Ils sont accusés d'incitation à semer le chaos social à la suite de commentaires publics qu'ils ont tenus en 2024 à propos du projet de zone triangulaire de développement entre le Cambodge, le Laos et le Vietnam, une question d'intérêt public majeur avant son arrestation pour ces accusations dans un.
Ces condamnations et condamnations sont clairement incompatibles avec le droit international relatif aux droits humains et risquent d'aggraver les effets déjà considérables, considérables, excusez-moi, de l'application arbitraire de lois pénales générales et de leur application arbitraire sur la société civile, les journalistes et l'ensemble de la population cambodgienne.

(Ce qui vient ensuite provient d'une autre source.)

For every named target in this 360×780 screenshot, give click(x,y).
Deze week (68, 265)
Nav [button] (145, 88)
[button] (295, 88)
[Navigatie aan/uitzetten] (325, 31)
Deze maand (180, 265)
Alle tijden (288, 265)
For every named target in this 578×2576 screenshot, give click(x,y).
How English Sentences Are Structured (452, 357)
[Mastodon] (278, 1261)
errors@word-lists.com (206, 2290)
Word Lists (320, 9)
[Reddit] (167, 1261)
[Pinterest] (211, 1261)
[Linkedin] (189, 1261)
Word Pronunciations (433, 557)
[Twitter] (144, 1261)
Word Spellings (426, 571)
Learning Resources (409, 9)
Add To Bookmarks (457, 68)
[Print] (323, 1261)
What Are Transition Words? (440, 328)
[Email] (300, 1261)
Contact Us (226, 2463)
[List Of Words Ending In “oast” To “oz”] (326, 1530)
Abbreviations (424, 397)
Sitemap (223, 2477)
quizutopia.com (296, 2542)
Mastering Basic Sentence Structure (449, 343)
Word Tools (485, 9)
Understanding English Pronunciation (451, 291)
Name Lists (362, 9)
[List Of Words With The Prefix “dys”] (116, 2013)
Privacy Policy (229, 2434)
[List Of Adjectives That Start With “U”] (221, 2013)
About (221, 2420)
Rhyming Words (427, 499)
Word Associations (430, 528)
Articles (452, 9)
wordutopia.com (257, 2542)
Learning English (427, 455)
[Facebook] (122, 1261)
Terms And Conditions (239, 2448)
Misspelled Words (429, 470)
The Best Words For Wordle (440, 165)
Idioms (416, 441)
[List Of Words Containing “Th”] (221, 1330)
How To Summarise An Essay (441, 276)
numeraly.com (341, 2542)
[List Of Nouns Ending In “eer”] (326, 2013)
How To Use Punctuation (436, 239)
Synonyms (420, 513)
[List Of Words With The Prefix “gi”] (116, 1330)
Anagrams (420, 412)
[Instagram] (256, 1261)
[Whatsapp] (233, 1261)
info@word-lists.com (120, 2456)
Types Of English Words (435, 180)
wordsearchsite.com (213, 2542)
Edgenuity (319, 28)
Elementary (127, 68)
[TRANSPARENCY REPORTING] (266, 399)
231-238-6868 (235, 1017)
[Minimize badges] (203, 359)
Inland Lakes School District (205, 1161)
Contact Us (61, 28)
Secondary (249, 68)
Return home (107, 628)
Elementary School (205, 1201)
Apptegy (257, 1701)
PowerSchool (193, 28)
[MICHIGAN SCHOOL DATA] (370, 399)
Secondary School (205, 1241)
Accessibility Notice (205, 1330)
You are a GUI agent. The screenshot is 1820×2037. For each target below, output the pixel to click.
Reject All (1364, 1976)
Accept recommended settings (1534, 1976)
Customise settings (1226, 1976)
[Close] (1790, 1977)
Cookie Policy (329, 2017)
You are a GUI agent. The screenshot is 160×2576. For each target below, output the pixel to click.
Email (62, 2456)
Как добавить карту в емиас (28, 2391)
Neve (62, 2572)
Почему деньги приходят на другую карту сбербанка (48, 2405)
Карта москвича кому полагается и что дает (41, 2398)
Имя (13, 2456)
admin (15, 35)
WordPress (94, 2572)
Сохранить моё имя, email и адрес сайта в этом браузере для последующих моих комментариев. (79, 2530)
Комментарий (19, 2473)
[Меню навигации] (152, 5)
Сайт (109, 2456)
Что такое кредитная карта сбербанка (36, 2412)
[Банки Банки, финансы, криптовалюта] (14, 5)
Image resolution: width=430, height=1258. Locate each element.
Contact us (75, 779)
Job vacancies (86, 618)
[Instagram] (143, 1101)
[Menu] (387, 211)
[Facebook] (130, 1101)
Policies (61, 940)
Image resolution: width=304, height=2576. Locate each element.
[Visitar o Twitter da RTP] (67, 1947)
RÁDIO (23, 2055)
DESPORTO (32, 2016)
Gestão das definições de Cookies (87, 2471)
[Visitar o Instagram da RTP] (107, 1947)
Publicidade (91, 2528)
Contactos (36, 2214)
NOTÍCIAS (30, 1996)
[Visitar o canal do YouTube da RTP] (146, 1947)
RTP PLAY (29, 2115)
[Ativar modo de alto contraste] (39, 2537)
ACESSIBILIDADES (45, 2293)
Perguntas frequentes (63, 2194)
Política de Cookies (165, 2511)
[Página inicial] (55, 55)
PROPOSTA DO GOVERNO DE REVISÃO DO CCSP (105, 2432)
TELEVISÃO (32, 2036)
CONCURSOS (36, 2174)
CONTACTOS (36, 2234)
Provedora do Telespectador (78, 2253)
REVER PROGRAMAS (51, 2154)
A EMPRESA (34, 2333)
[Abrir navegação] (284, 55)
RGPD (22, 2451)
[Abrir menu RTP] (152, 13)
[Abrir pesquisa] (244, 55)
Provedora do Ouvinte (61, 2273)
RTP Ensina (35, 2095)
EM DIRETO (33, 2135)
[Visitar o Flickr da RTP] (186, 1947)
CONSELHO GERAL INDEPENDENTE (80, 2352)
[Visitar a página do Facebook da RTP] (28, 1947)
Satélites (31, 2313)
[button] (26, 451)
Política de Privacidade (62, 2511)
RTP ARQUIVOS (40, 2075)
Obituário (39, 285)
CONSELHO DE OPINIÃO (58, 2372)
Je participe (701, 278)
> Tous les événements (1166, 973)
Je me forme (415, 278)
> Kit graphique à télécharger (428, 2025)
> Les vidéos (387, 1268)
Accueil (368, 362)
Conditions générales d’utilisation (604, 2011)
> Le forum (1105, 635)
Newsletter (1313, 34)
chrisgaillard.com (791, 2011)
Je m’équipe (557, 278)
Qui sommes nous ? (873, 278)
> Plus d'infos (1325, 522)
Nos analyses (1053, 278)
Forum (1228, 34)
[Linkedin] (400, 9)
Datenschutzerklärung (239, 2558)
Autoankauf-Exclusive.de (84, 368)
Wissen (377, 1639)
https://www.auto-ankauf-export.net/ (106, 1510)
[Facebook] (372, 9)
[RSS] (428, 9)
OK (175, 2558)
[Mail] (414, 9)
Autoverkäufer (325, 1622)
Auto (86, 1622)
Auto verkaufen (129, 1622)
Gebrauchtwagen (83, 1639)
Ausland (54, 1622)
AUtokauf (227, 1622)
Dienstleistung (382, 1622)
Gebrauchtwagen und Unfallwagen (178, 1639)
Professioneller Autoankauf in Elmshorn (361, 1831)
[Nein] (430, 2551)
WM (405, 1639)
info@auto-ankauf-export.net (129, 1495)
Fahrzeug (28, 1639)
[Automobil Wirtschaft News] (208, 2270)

Aux journalistes et photographes courageux, la Haut-Commissaire exhorte le Cambodge à veiller à ce que les critiques et les expressions légitimes soient protégées plutôt que criminalisées.
Afin de préserver l'espace civique, de garantir l'indépendance de la justice et de faire respecter les garanties d'un procès équitable, les autorités devraient annuler rapidement ces dernières condamnations et libérer sans condition Kamsoka et toutes les autres personnes détenues arbitrairement pour avoir exercé leurs droits.
Ils devraient également mettre fin à toute nouvelle poursuite de ce type et revoir la législation pénale cambodgienne afin de s'assurer qu'elle est pleinement conforme aux normes et standards du droit international relatif aux droits humains.